Tutelare la quiete pubblica, la sicurezza e il decoro urbano. Con queste motivazioni questa mattina il sindaco della Spezia Pierluigi Peracchini ha firmato un’ordinanza che vieta la vendita e la detenzione, effettuata in qualsiasi forma e modalità, di bevande alcoliche di qualunque gradazione e di bevande in contenitori di vetro e di metallo. Quello della rissa della scorsa settimana in centro città è solo l’ultimo di una serie di episodi che hanno reso necessaria una riflessione collettiva che ha trovato nel recente Comitato provinciale di sicurezza pubblica presieduto dal Prefetto il luogo preposto agli indirizzi da intraprendere.

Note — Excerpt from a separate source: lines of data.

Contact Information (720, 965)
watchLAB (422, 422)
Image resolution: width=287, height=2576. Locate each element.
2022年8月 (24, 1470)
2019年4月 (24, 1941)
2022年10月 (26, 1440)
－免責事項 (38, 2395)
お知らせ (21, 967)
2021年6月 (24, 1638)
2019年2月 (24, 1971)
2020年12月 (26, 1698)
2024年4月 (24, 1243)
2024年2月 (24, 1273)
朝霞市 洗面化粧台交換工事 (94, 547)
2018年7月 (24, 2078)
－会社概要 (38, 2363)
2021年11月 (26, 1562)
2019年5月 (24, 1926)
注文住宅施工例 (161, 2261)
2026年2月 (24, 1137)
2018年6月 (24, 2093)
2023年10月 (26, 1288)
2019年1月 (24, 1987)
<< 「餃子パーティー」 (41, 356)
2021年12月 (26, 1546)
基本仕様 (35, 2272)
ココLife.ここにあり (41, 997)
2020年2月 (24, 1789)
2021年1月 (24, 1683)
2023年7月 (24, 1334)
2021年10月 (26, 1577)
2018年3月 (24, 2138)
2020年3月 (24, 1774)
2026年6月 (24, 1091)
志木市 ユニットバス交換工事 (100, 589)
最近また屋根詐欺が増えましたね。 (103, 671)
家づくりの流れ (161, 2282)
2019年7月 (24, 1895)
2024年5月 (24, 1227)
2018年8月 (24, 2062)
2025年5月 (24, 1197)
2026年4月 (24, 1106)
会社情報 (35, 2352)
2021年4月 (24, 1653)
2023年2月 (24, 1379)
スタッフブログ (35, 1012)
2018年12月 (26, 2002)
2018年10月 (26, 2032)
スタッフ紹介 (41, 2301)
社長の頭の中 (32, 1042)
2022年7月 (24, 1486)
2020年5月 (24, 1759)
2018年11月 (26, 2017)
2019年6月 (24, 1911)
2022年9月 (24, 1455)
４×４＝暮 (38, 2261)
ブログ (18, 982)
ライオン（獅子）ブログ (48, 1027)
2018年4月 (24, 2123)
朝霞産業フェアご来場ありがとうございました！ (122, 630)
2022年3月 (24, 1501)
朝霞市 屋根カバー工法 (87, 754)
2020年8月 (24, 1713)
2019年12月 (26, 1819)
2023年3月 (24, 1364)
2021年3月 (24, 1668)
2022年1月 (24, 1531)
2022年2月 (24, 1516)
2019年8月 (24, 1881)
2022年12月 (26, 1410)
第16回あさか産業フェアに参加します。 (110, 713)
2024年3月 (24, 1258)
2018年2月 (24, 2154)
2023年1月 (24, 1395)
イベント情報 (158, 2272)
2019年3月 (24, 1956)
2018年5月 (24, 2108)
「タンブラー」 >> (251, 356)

Il provvedimento sarà attivo dal 6 giugno 2026 e fino alle 24 del 31 dicembre 2026, nelle fasce orarie e nelle aree individuate dall’ordinanza.
In particolare, dalle 18 alle 6 è previsto il divieto di vendita per asporto di bevande alcoliche per gli esercizi di vicinato alimentari e misti. Dalle 21 alle 6 è invece vietata la vendita per asporto di bevande alcoliche di qualunque gradazione e di bevande in contenitori di vetro e di metallo.

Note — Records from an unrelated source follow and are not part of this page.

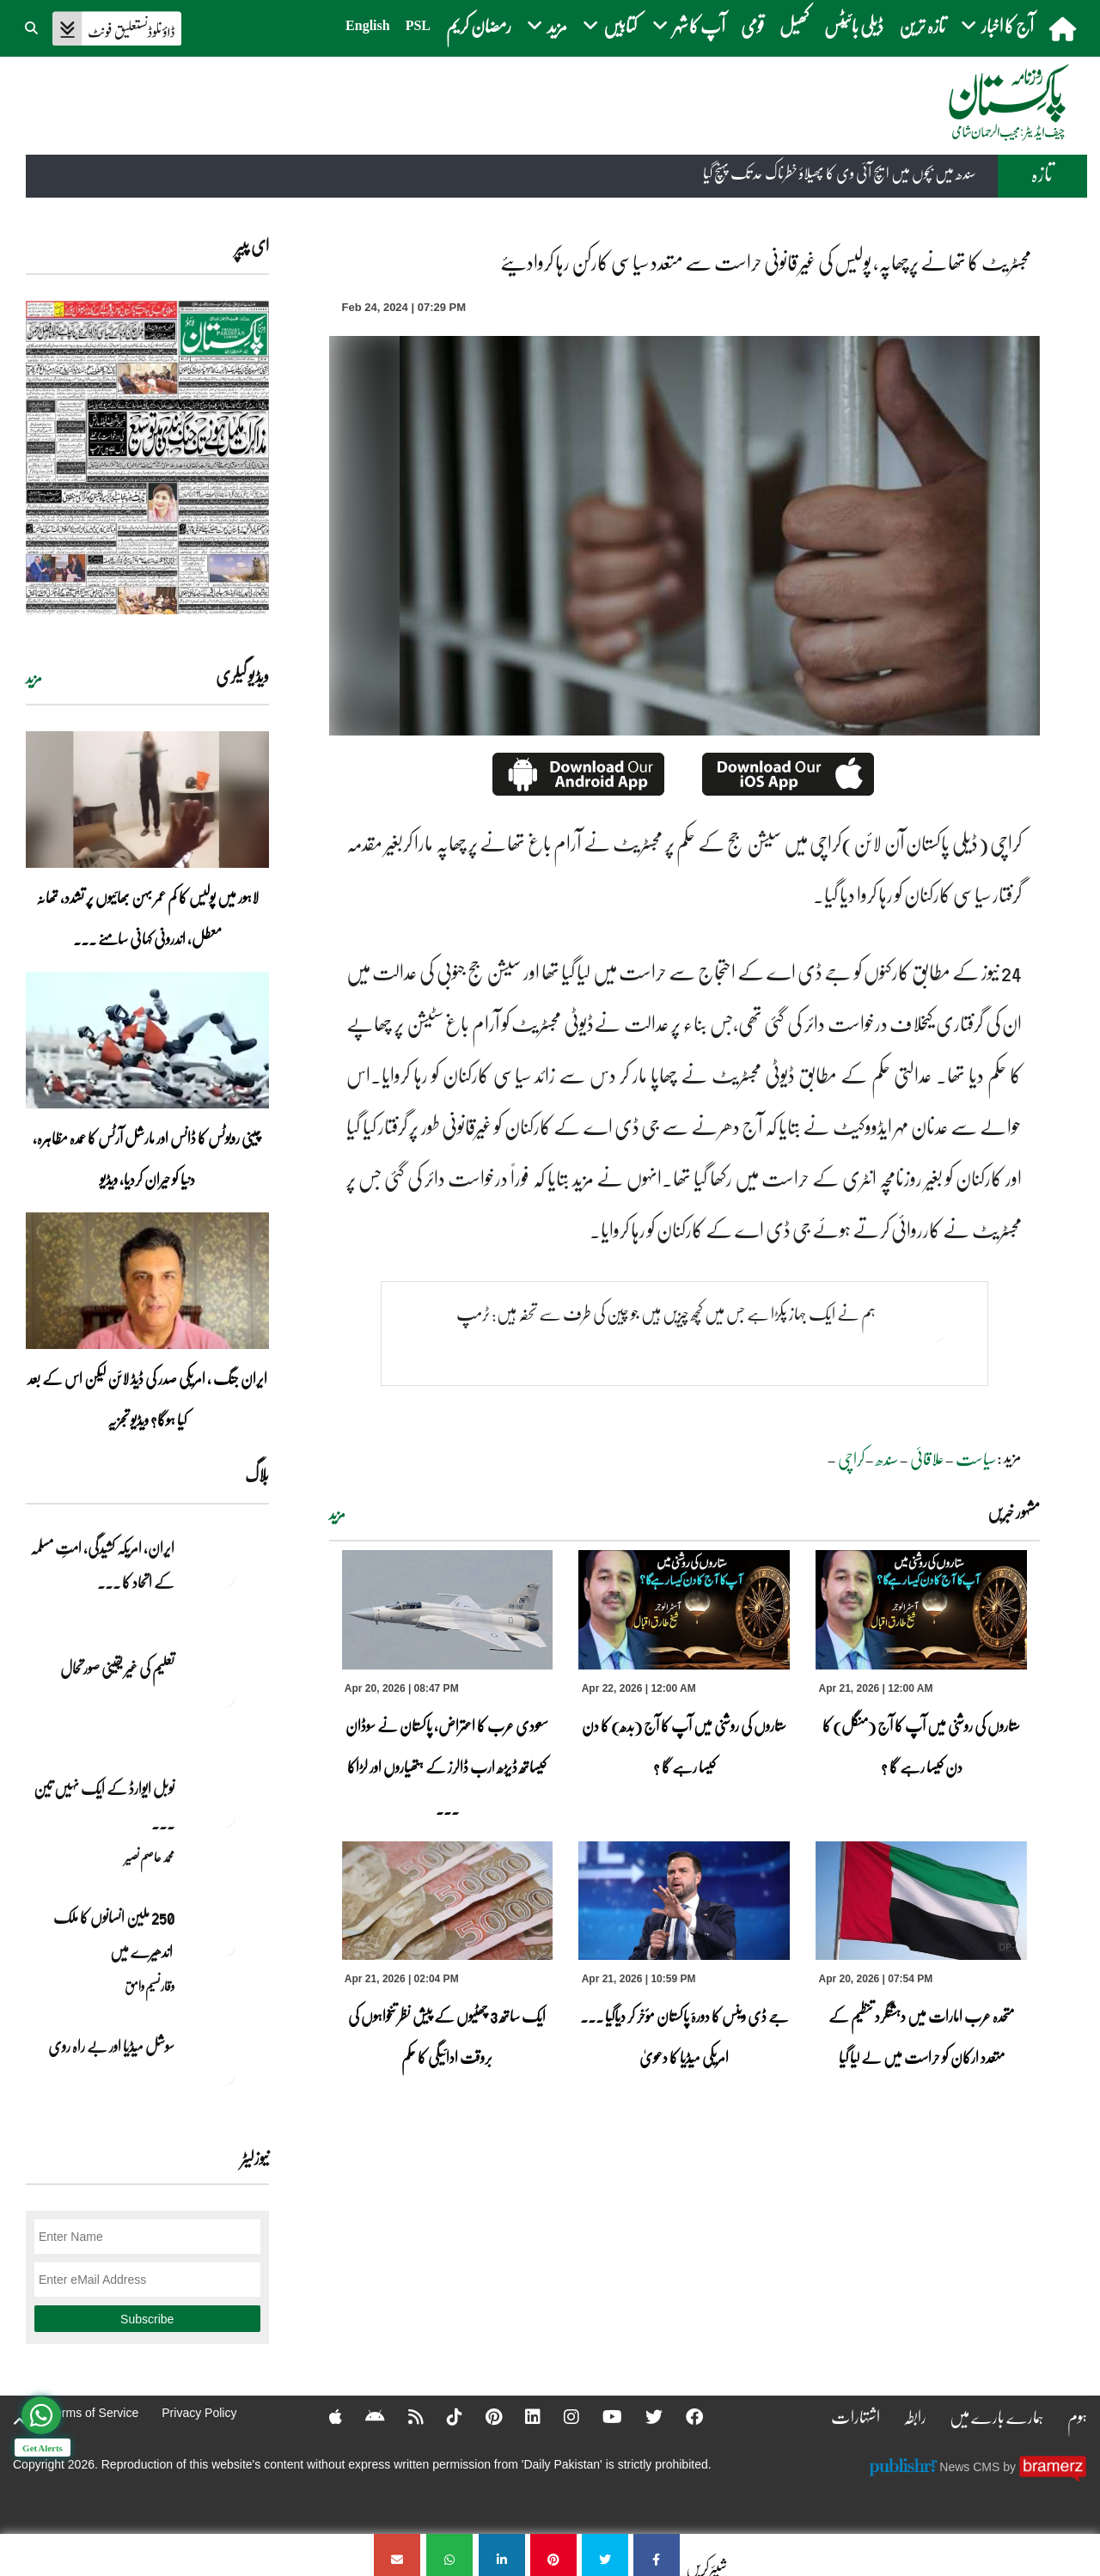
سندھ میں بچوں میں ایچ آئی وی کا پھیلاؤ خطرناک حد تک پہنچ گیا (839, 174)
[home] (1064, 28)
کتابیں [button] (610, 25)
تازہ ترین (922, 25)
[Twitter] (643, 2416)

L’ordinanza interessa l’area così delimitata: via Fiume, nel tratto compreso tra via Monteverdi e piazza Saint Bon, piazza Saint Bon, via XX Settembre, galleria Spallanzani, via Crispi, viale Italia, passeggiata Morin, viale Amendola, viale Fieschi, nel tratto tra viale Amendola e via dei Pioppi,via A. Ferrari, via XXI Reggimento Fanteria, via San Fermo e via Bezzecca. Il provvedimento riguarda inoltre l’area demaniale marittima del complesso del Porto Mirabello, via A. Moro, Largo Fiorillo, Passeggiata Morin e Porta Paita.
Nella nota di Palazzo civico si fa riferimento ad una “misura” che “si rende necessaria anche a seguito di recenti episodi di disturbo alla quiete pubblica, degrado urbano e violazioni delle norme di civile e pacifica convivenza, con risse, ubriachezza molesta, danneggiamenti e abbandono di rifiuti, in particolare bottiglie di vetro, nelle aree interessate.

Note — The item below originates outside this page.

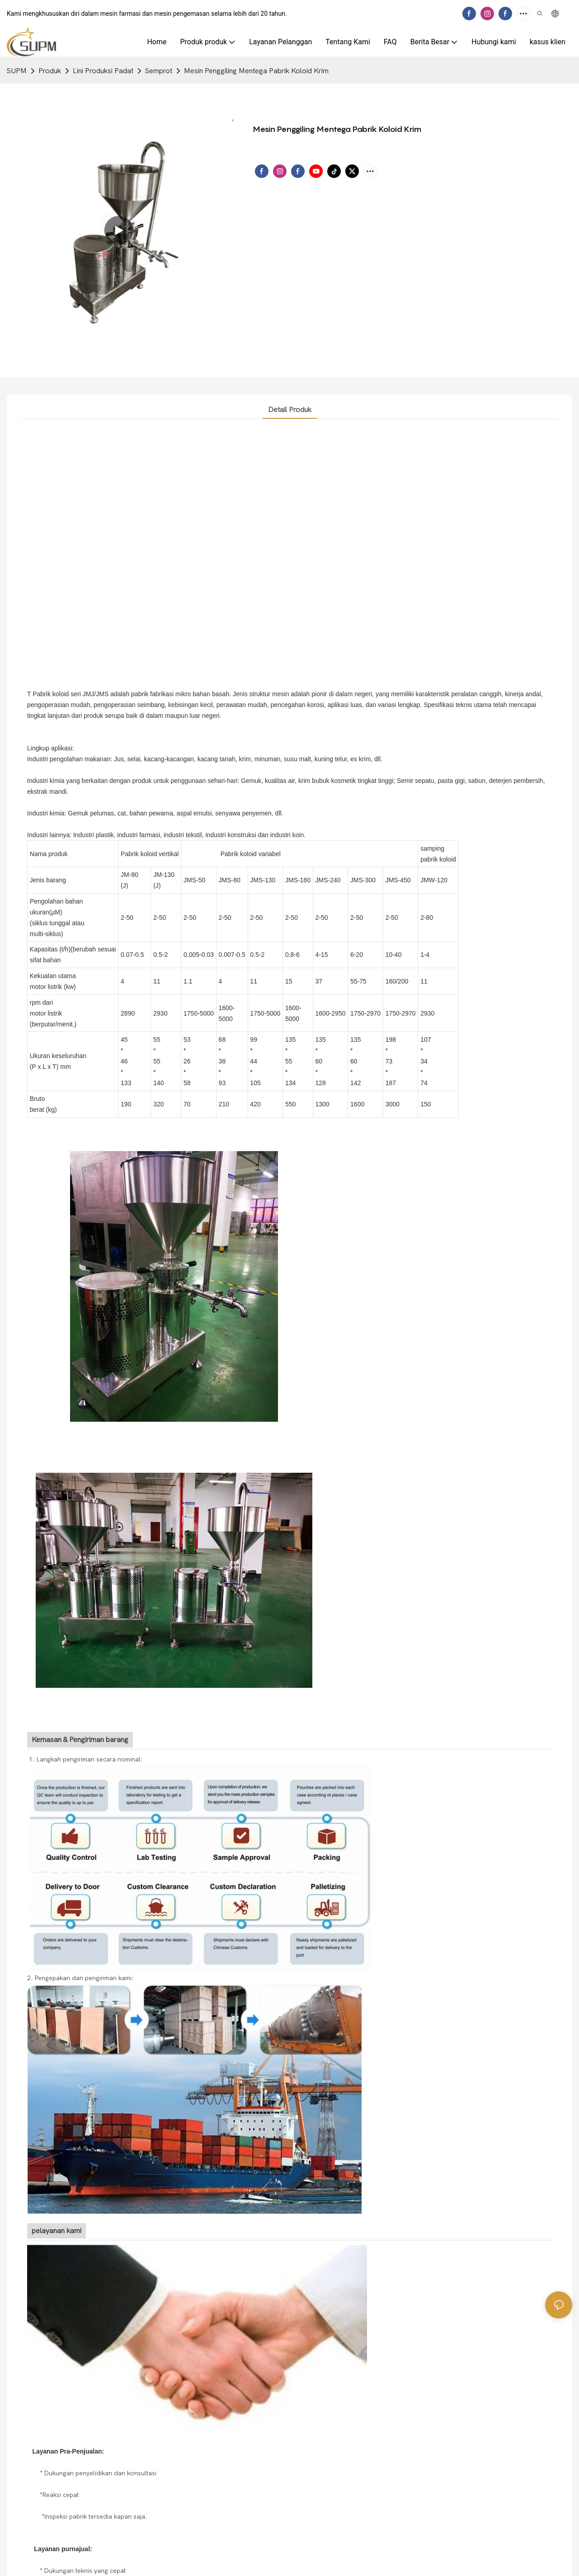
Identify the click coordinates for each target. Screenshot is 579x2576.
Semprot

Un provvedimento per tutelare i cittadini, i residenti e le attività economiche, garantendo maggiore sicurezza, decoro e vivibilità nelle aree più sensibili della città. Non si tratta di un provvedimento contro la socialità, ma di una misura necessaria per contrastare comportamenti che danneggiano la comunità, mettono a rischio la sicurezza pubblica e compromettono il rispetto degli spazi comuni”, si legge.
L’inosservanza prevede una sanzione amministrativa compresa fra un minimo di 25 euro e un massimo di 500 euro.